How to find two strings then replace the first set with the second set and also keep the second set of strings ?

dr ramaanand

<h2>What is the best cure for cancer without surgery in Bangalore ?</h2>
<h2>What is the best cure for cancer in Bangalore without surgery ?</h2>
<h2>What is the best cure for carcinoma without surgery in Bangalore ?</h2>
Some paragraphs here
<p>What is the best cure for cancer without surgery in Bangalore ?</p>
<p>Homeopathy has the best cure for cancer without surgery in Bangalore.</p>

should become

<h2>What is the best cure for cancer without surgery in Bangalore ?</h2>
<h2>Homeopathy has the best cure for cancer without surgery in Bangalore.</h2>
Some paragraphs here
<p>What is the best cure for cancer without surgery in Bangalore ?</p>
<p>Homeopathy has the best cure for cancer without surgery in Bangalore.</p>

dr ramaanand

@dr-ramaanand If I tick the Regular expression mode and type <h2[^<>]+>\K(?>.*?</h2>\s*<h2[^<>]*+>)+.*?(?=</h2>)?=[\S\s]*?<p[^<>]*>(What[^<>].*)</p>\R<p[^<>]*>(.*)</p> in the Find field, I am able to find both strings but I need help with what I should type in the Replace All field. I am trying to replace this for multiple files of a folder which is why I am forced to ask for help here!

PeterJones

@dr-ramaanand ,

Since you know how to figure out how to match certain things, I’m just going to give you the simplified concept, rather than trying to give you the full solution.

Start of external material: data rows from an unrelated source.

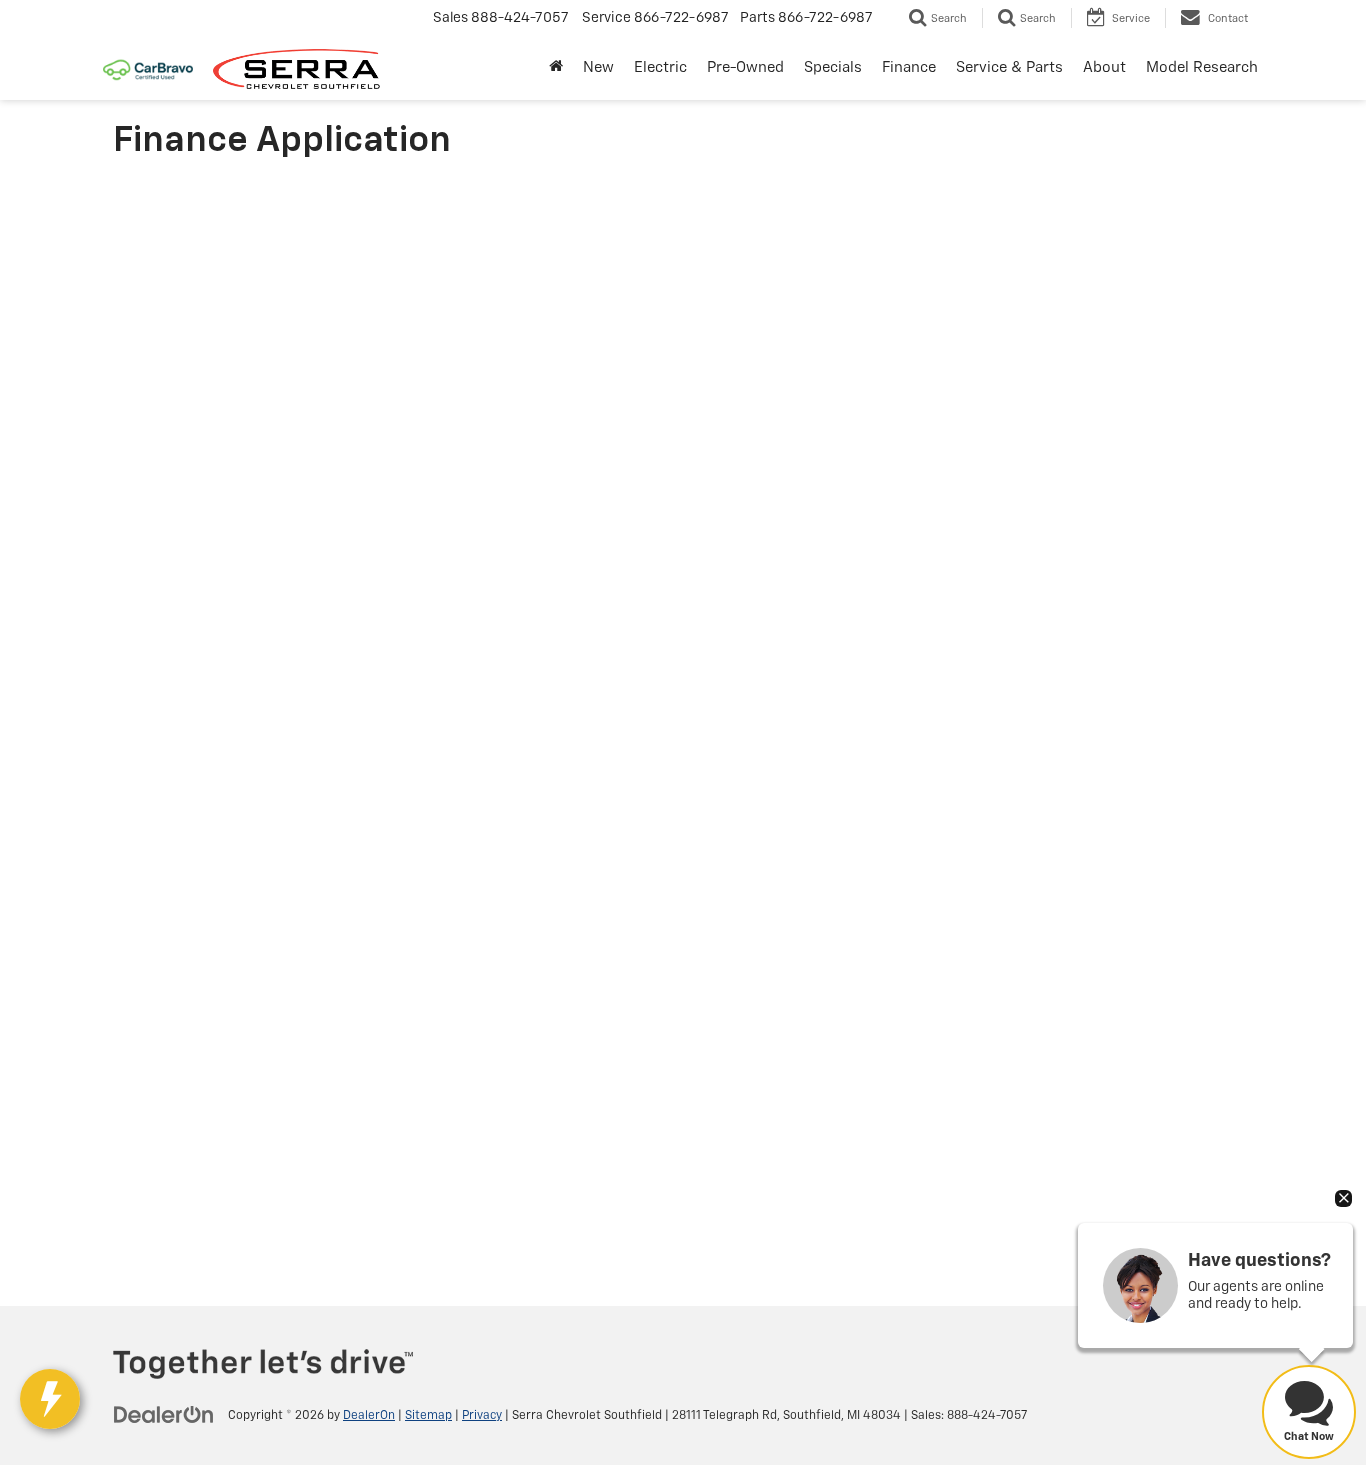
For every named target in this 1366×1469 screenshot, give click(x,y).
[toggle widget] (50, 1399)
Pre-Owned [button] (745, 67)
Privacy (482, 1416)
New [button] (598, 67)
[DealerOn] (164, 1415)
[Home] (556, 68)
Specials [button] (833, 67)
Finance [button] (909, 67)
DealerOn (369, 1416)
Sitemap (428, 1416)
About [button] (1104, 67)
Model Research (1202, 67)
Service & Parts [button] (1009, 67)
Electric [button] (660, 67)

The simplified is that you want to match from a to b and replace it with what’s found later, from y to z.

a to b
something else
y to z

To accomplish this, you need your search regex to cover the stuff after b, but not to make it part of the match, so that it doesn’t replace what comes after b: the concept needed is to put a numbered capture group inside a lookahead.

With the simplified data I showed,
FIND = (?s)a.*?b(?=.*(y.*?z))
REPLACE = $1

after the replacement will be:

y to z
something else
y to z

explanation

(?s)a.*?b(?=.*(y.*?z))
^^^^ = . matches newline

(?s)a.*?b(?=.*(y.*?z))
    ^^^^^ = the actual match will be everything from a to the first subsequent b

(?s)a.*?b(?=.*(y.*?z))
         ^^^^^^^^^^^^^ this is a lookahead, so nothing in this section will be replaced by your REPLACE WITH

(?s)a.*?b(?=.*(y.*?z))
            ^^ = this is the "everything in between"

(?s)a.*?b(?=.*(y.*?z))
              ^^^^^^^ = this is numbered capture group #1

(?s)a.*?b(?=.*(y.*?z))              
               ^^^^^ = everything from y to the subsequent z

dr ramaanand

@PeterJones OK, thanks, I could manage the rest.